__Stored items__
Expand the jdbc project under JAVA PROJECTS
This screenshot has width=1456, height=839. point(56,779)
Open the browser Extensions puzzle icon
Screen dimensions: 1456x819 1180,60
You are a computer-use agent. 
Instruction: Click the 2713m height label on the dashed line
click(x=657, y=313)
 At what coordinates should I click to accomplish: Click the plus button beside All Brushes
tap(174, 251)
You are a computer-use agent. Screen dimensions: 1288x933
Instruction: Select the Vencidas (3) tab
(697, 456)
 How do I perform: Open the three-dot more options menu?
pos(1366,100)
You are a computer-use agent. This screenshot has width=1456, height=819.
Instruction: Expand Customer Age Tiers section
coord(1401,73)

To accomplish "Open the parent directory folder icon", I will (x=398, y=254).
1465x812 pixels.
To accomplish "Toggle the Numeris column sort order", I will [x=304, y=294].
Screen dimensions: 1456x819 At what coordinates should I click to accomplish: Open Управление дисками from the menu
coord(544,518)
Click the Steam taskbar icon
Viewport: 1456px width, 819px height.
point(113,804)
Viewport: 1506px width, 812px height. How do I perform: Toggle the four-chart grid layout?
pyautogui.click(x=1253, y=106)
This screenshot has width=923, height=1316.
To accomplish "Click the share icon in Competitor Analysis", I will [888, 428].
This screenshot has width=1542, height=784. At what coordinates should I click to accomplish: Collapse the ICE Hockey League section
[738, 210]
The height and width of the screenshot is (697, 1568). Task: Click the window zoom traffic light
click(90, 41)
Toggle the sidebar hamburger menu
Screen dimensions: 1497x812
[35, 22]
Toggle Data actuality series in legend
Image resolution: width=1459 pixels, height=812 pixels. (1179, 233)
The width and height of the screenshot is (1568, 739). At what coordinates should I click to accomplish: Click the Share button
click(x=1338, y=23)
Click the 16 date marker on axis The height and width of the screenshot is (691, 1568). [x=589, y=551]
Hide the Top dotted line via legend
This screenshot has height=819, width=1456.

__What you should do__
Take every line from the data that includes the word "computer".

__Problem solution__
You are a computer-use agent. 
You are a computer-use agent. Screen dimensions: 1288x933
You are a computer-use agent. This screenshot has width=1456, height=819.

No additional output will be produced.